Asked to explain a photograph of a man selling oranges and peanuts on a street in Mexico City, he ignores the photograph and arranges some carefully selected information about oranges and peanuts in general.
In England and Sicily, [the orange] was the symbol of the victim’s heart; you pinned the name to an orange and hid it in the chimney until the person died. The peanut has never been a symbol of anything, though some African tribes believed it was one of the few plants to possess a soul.
Introducing a portfolio of blue engravings, he considers the history of blue as a concept.
Go back far enough and there is no blue.
Blue, black, blonde, blaze, the French blanc, and even yellow all derive from one proto-Indo-European word: *bhel—that which is shining, burning, flashing, or that which is already burnt. […]
Go back far enough and Africans, in the European languages, are blue. Ravens, in the Icelandic sagas, are blue.
In Welsh, glas is the color of the sky. Grass, and silver; glas is also vigor, the life-force. In Middle English, blewe is the color of both the sea and of burnt-out ashes.
This is classic Weinberger—dropping the reader into the middle of a rich conversation, and letting the spaces in between his observations indicate a vast intellectual territory that remains unknown and unknowable. These experimental flourishes carry over to his more traditional essays, too. Of the Chinese poet Gu Cheng, he writes, without commentary, "He was always seen wearing a tall cylindrical hat that had been made from the leg of a pair of blue jeans."
In "What I Heard about Iraq in 2005," Weinberger relates news items, opinions, and rumors about the Iraq War side by side, as if they were all equally valid forms of hearsay. The effect is both overwhelming (it’s too much to process at once) and chilling (it calls into question our whole means of understanding the war).

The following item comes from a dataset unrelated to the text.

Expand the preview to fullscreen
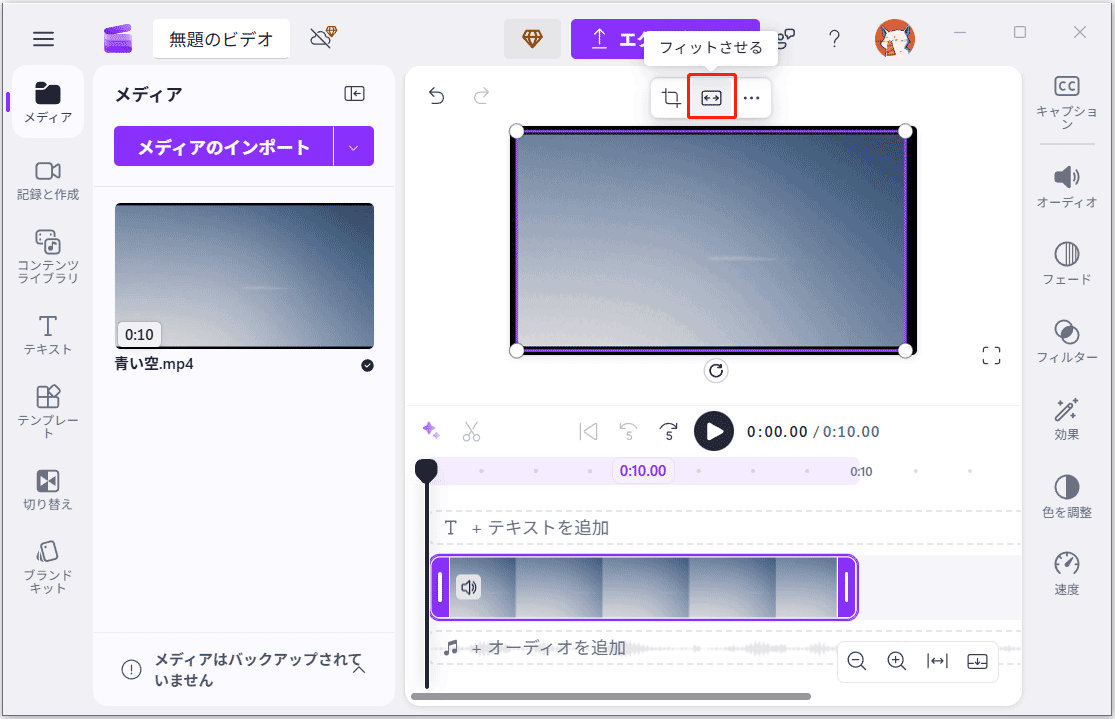991,354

Weinberger insists that he is neither an artist nor a critic, but rather a "literary writer." It’s a useful distinction. For an artist, his writing is too much like research; for a critic, his lack of citations would be scandalous. It’s safer to say Weinberger plays literary games with the facts. He worships Ezra Pound. He’s an expert on Chinese and Latin American literature. Like Borges, he seems to hold encyclopedias in his head. Like Bolaño, he makes writers sound like the beautiful, doomed heroes of some epic saga.
Pound, Borges, and Bolaño have all been published by New Directions. So have Octavio Paz, George Oppen, Susan Howe, Gu Cheng, Forrest Gander, and Bei Dao—all of whom Weinberger discusses in this collection. One of these essays is a profile of James Laughlin, the founder of New Directions, whose mentor was—naturally—Ezra Pound. Of the 29 books Weinberger has written, edited, and translated, 16 are published by New Directions. He says, "As an adolescent in the 1960s, I, like many others, would buy any New Directions book I saw—although I probably had never heard of the author—simply because it was published by New Directions." No other living writer embodies a publishing house the way Weinberger embodies his. Maybe this reflects the crippling insularity of avant garde writing. Or maybe it’s fitting that all these kindred spirits are gathered in one place.
Weinberger contends that when writers describe their fellow writers, they are often describing themselves. Sure enough, when he says the work of Kenneth Cox has "an almost mineral hard perfection," he might as well be describing his own book. Of Susan Sontag’s criticism, he says, "Brilliant syntheses of what were often continental ideas, unfamiliar to American audiences, her best literary essays were unmatched models in the art of the introduction." The same could be said of Weinberger—although his "continental" ideas frequently come from the continents of Asia and South America.
As an introduction to decades of work by New Directions, and to the wide frontiers of post-national literature, Weinberger’s essays provide an unmatched introduction. They make us strikingly aware of the huge gaps in between our tiny bits of knowledge about the world, and they remind us that the common endeavor of all writers is something singular, demanding, and noble.